**RECORDS PROVIDED:**
↓
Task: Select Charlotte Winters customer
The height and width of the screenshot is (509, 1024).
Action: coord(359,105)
↑
↓
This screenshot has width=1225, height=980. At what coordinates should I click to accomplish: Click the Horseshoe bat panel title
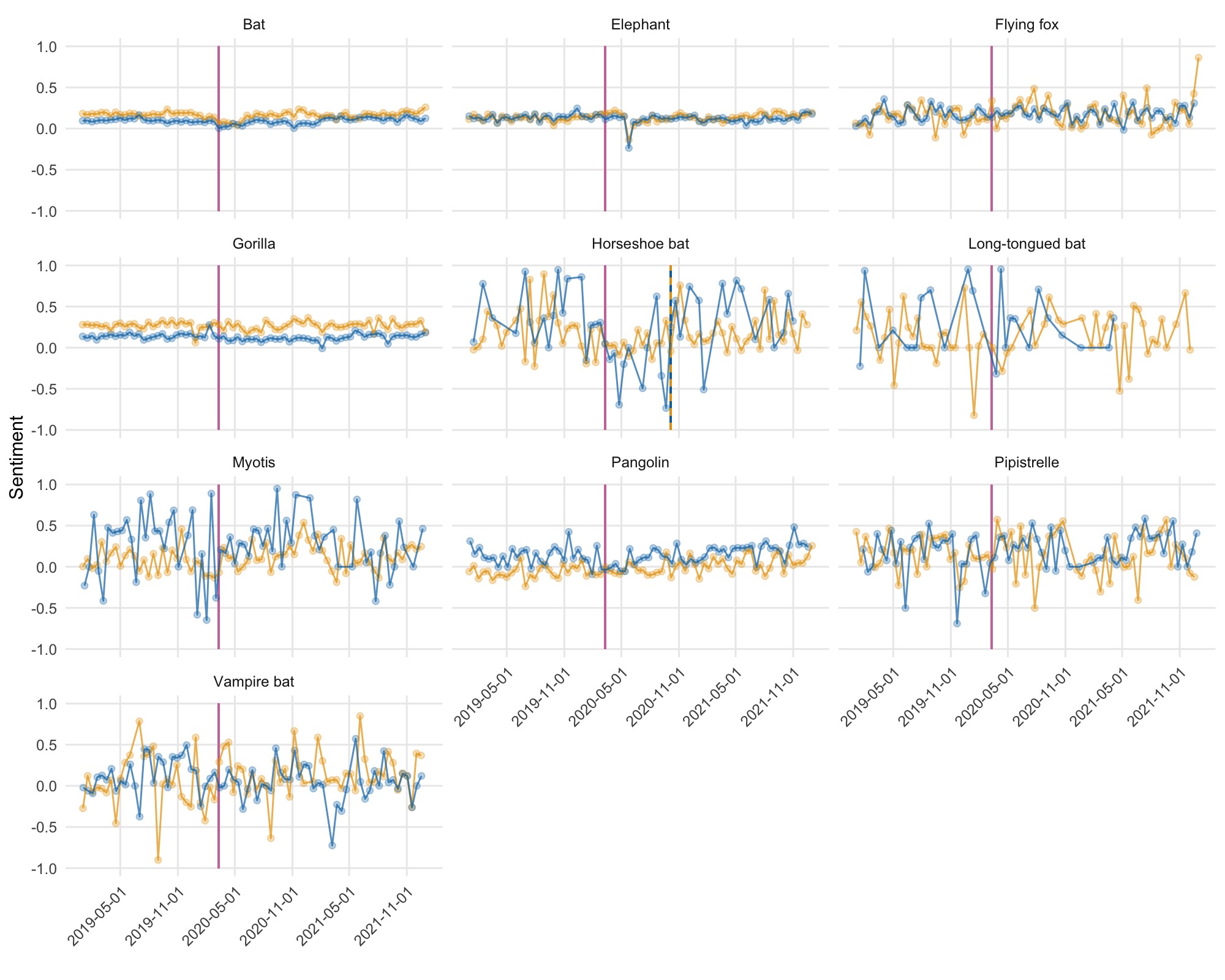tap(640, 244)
↑
↓
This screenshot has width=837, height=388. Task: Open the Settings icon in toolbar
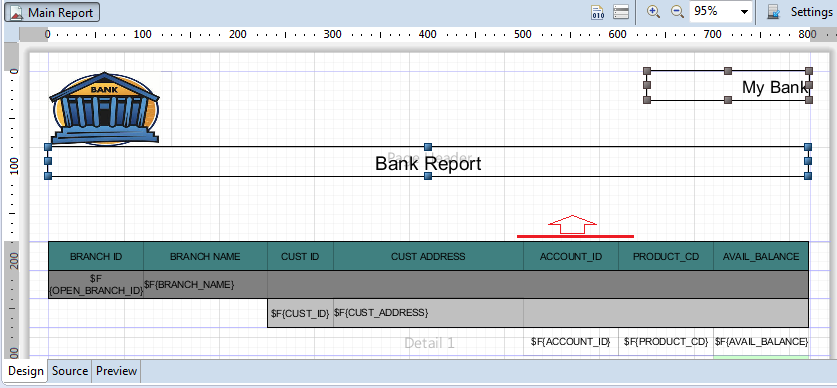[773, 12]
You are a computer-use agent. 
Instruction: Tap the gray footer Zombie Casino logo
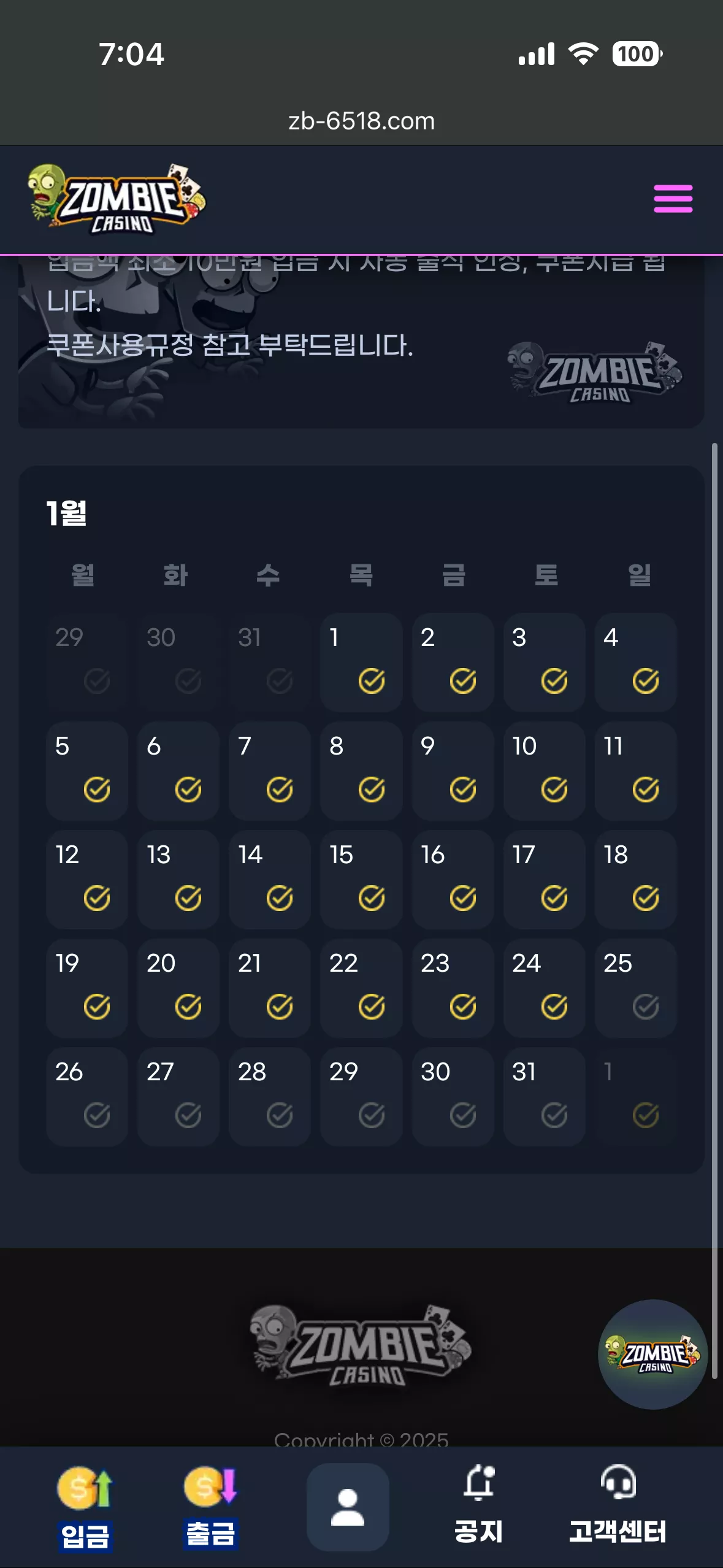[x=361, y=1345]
↑
Swap "Horseshoe bat" for "Leaf-nosed bat" in the stretch of the listing from the line containing "This screenshot has width=1225, height=980." through the line containing "tap(640, 244)", changing nothing else. Return only those lines, and leave the pictures out.

This screenshot has width=1225, height=980. At what coordinates should I click to accomplish: Click the Leaf-nosed bat panel title
tap(640, 244)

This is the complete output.